1
Two glasses of water.
One meal.
Four white-washed walls.
No windows.
One seamless door with a tray slot.
One blinking red light in the corner. Definitely a camera.
One table.
Two hardback chairs.
Three bathroom breaks.
Seven hours.
I'd slept away some of those hours. Woken with a crick in my neck, slumped over in the chair with my cheek plastered to the table, eyelashes damp with the tears that had escaped my subconscious like little thieves in the night.
I wasn't in rehab.
Yet.
This wasn't the Center for Reform and Rehabilitation.
I was still at the Guard station by the wall checkpoint. After I'd been discovered and hauled off the back of Roman's truck, the guards had marched me straight into this cell and I hadn't been moved.
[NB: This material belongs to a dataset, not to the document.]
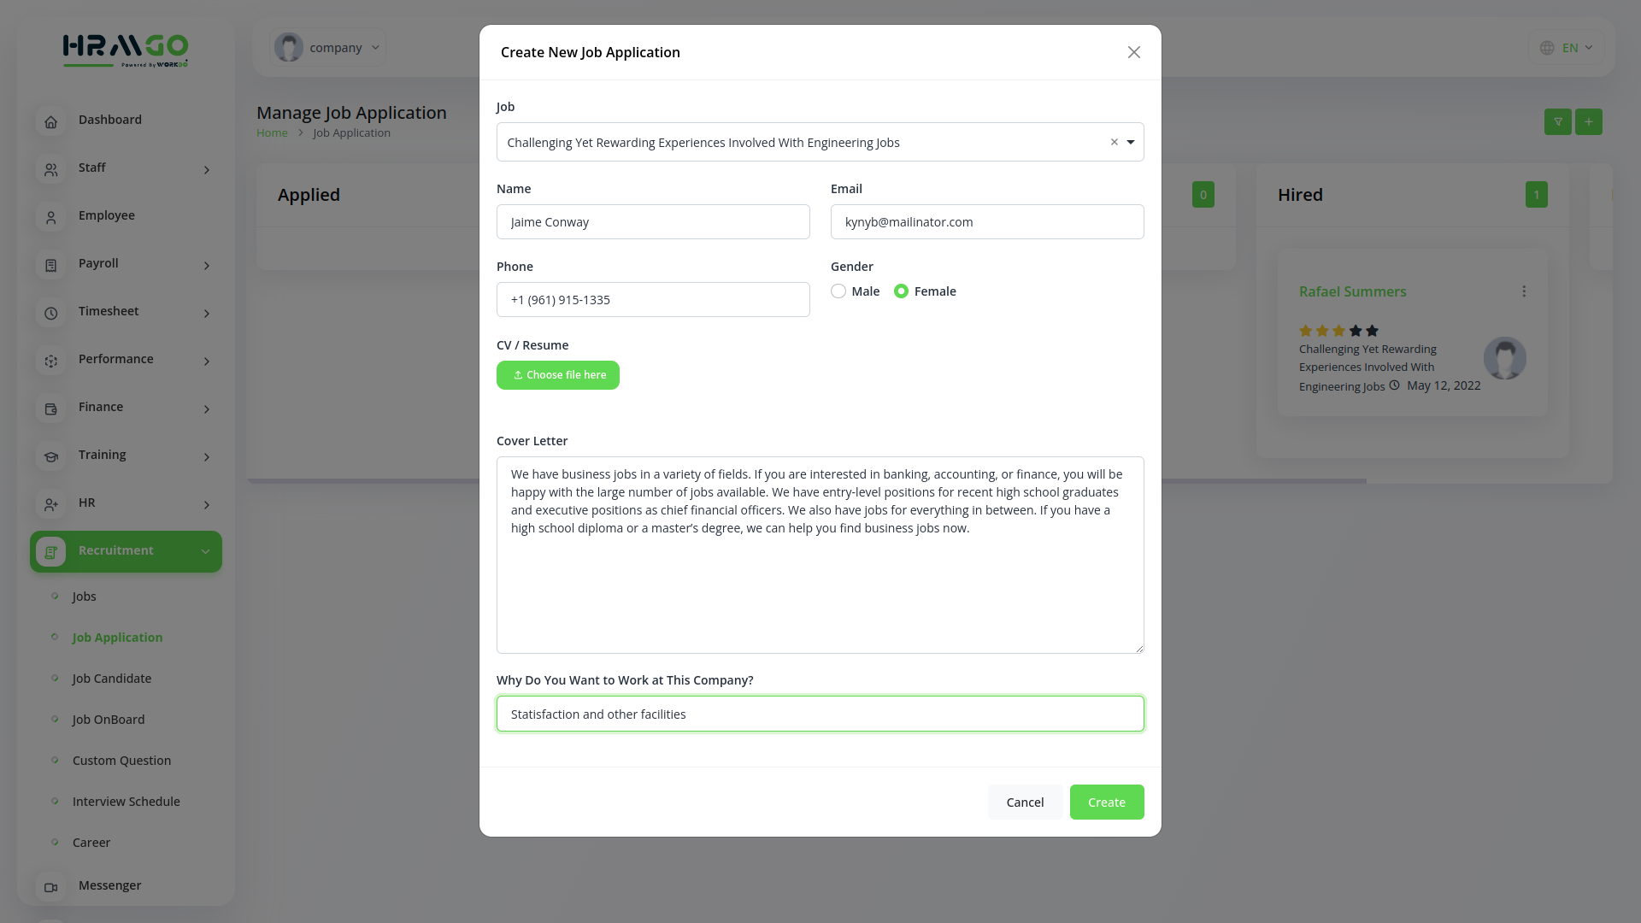Screen dimensions: 1641x923
Task: Click the green filter icon button
Action: coord(1557,121)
Discovered. That wasn't the right word. I hadn't been discovered. I'd been turned in by Roman. Betrayed by the man I'd trusted with my life.
The scene played over and over inside my head like a haunted movie clip with a will of its own.
Roman cutting the engine at the Guard checkpoint just inside the wall. He hadn't done that on the way out, he'd just let the engine idle for a couple of seconds before driving on.
Silence. The guard hadn't asked him to stop. Hadn't demanded he step out of the vehicle. That's not how it had happened.
"Who's the officer on duty?"
"Sergeant Mackintosh."
"I need to see him."
And I'd thought, Seriously, Roman? Your business couldn't have waited? Of course it couldn't have waited. Not when that business was turning me in, handing me over to the Guard.
There was no room inside me for doubt.
No margin for me to grasp for with desperate, hopeful fingertips.
Roman had stood there, side by side with the decorated officer, watched without guilt or regret or shame, as I'd been marched right passed him and into this cell.
My world had shattered and, hours later, it still felt like that, all splintered edges and rapier points and jagged holes and the movie clip played on and over and over and on and over.